Li Tianhong, Ma Weijie, Al-Obeidi Ebaa
Division of Hematology/Oncology, Department of Internal Medicine, University of California Davis School of Medicine, University of California Davis Comprehensive Cancer Center, Sacramento, CA 95817, USA.
Medical Service, Hematology/Oncology, Veterans Affairs Northern California Health Care System, 10535 Hospital Way, Mather, CA 95655, USA.
Cancers (Basel). 2024 Jun 26;16(13):2350. doi: 10.3390/cancers16132350.
First-line systemic therapy for patients with advanced or metastatic non-small cell lung cancer (NSCLC) has rapidly evolved over the past two decades. First, molecularly targeted therapy for a growing number of molecular targets has been shown to improve progression-free survival (PFS) and overall survival (OS) with favorable toxicity profiles compared to platinum-containing chemotherapy and can be given as first-line systemic therapy in ~25% of patients with NSCLC. Actionable genetic alterations include EGFR, BRAF V600E, and MET exon 14 splicing site-sensitizing mutations, as well as ALK-, ROS1-, RET-, and NTRK-gene fusions. Secondly, inhibitors of programmed cell death protein 1 or its ligand 1 (PD-1/L1) such as pembrolizumab, atezolizumab, or cemiplimab monotherapy have become a standard of care for ~25% of patients with NSCLC whose tumors have high PD-L1 expression (total proportion score (TPS) ≥50%) and no sensitizing EGFR/ALK alterations. Lastly, for the remaining ~50% of patients who are fit and whose tumors have no or low PD-L1 expression (TPS of 0-49%) and no sensitizing EGFR/ALK aberrations, platinum-containing chemotherapy with the addition of a PD-1/L1 inhibitor alone or in combination of a cytotoxic T-lymphocyte-associated protein 4 (CTLA-4) inhibitor improves PFS and OS compared to chemotherapy alone. The objectives of this review are to summarize the current data and perspectives on first-line systemic treatment in patients with unresectable NSCLC and propose a practical algorithm for implementing precision biomarker testing at diagnosis.
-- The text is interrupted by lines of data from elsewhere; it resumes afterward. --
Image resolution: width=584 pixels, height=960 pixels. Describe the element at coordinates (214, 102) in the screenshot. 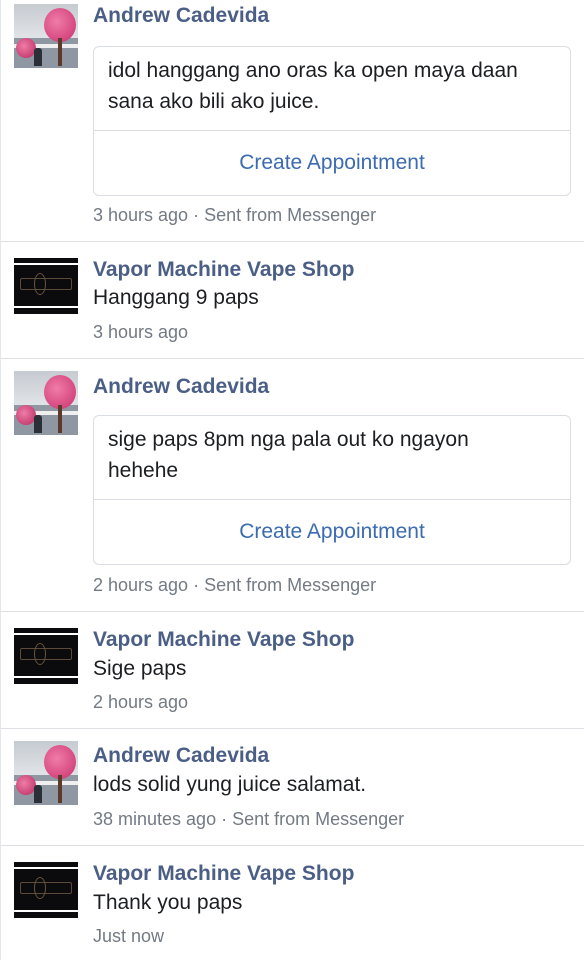

I see `message-text-line: sana ako bili ako juice.` at that location.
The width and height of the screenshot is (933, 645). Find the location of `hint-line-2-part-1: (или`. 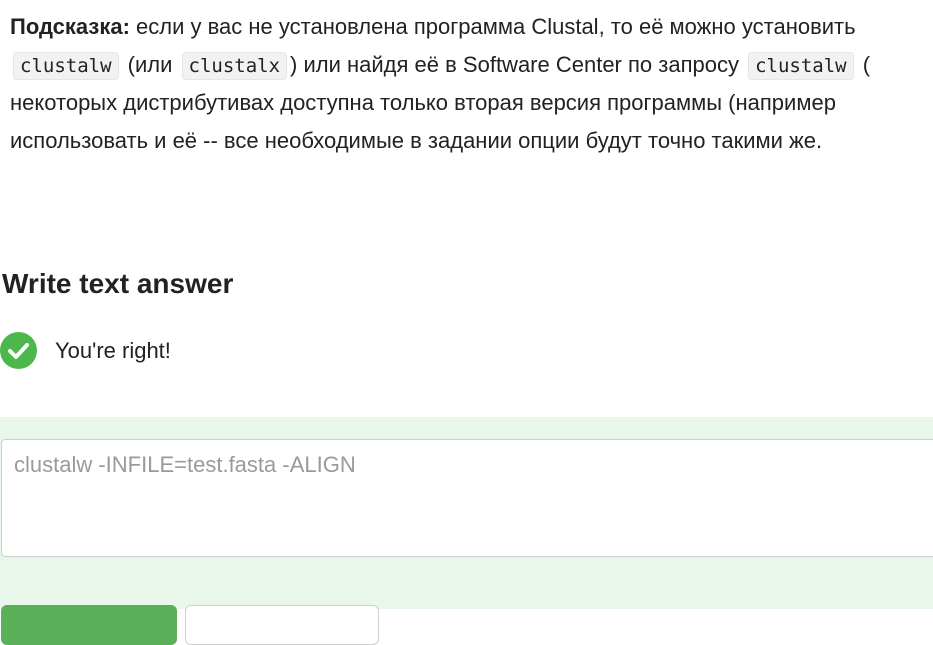

hint-line-2-part-1: (или is located at coordinates (150, 64).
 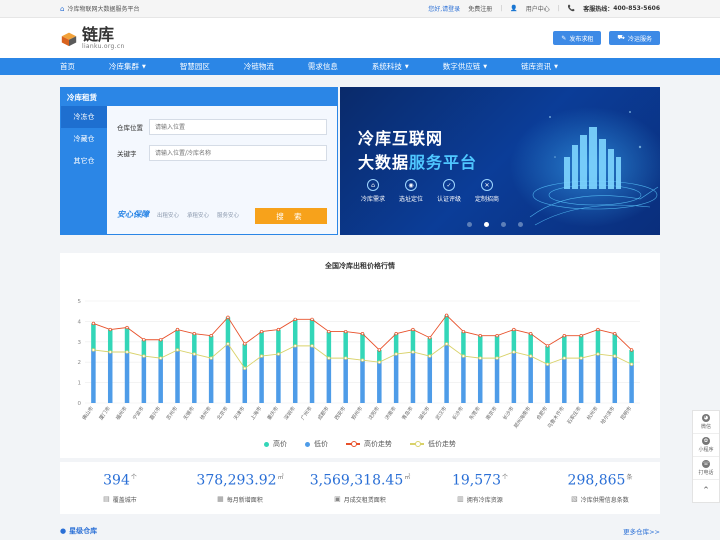 What do you see at coordinates (238, 153) in the screenshot?
I see `keyword-input` at bounding box center [238, 153].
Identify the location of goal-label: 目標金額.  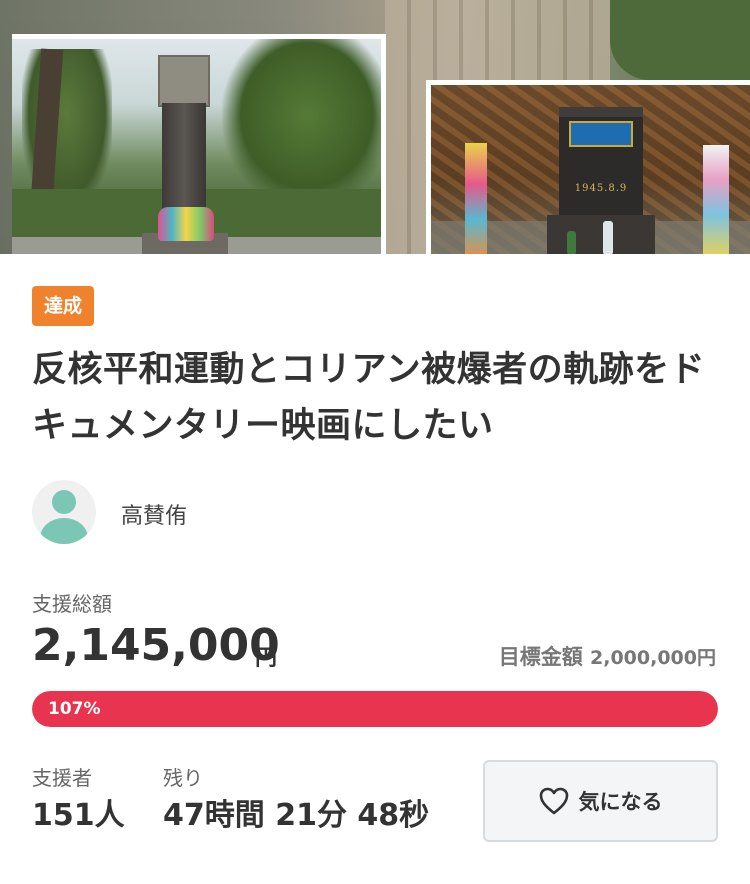
(540, 657).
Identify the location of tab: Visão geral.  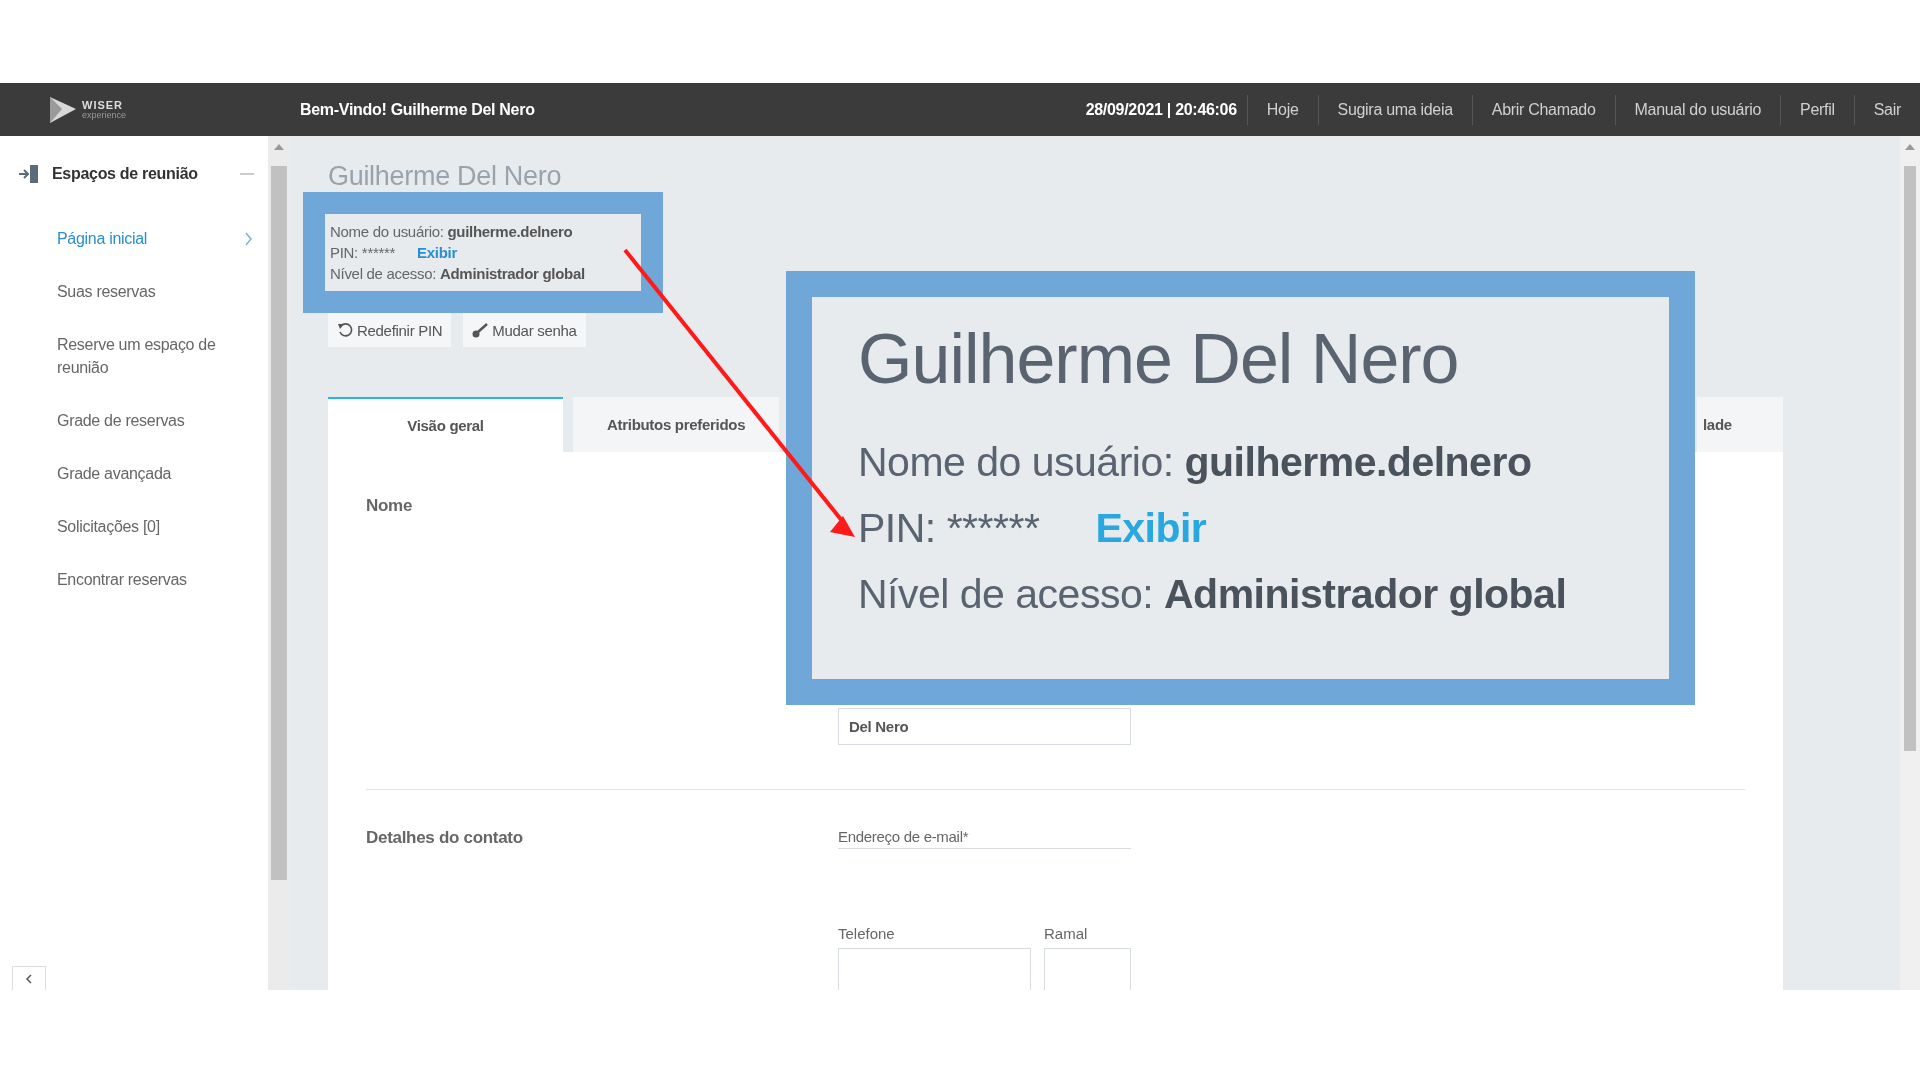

在过去二十年中,晚期或转移性非小细胞肺癌(NSCLC)患者的一线全身治疗迅速发展。首先,针对越来越多分子靶点的分子靶向治疗已被证明与含铂化疗相比,能改善无进展生存期(PFS)和总生存期(OS),且毒性特征良好,约25%的NSCLC患者可将其作为一线全身治疗。可操作的基因改变包括表皮生长因子受体(EGFR)、BRAF V600E和MET第14外显子剪接位点敏感突变,以及间变性淋巴瘤激酶(ALK)、原癌基因酪氨酸蛋白激酶ROS1(ROS1)、转染重排(RET)和神经营养酪氨酸激酶受体(NTRK)基因融合。其次,程序性细胞死亡蛋白1或其配体1(PD-1/L1)抑制剂,如帕博利珠单抗、阿替利珠单抗或西米普利单抗单药治疗,已成为约25%肿瘤具有高PD-L1表达(总比例评分(TPS)≥50%)且无敏感EGFR/ALK改变的NSCLC患者的标准治疗方案。最后,对于其余约50%身体状况良好、肿瘤无或低PD-L1表达(TPS为0-49%)且无敏感EGFR/ALK畸变的患者,与单纯化疗相比,含铂化疗联合单独使用的PD-1/L1抑制剂或与细胞毒性T淋巴细胞相关蛋白4(CTLA-4)抑制剂联合使用可改善PFS和OS。本综述的目的是总结不可切除NSCLC患者一线全身治疗的当前数据和观点,并提出一种在诊断时实施精准生物标志物检测的实用算法。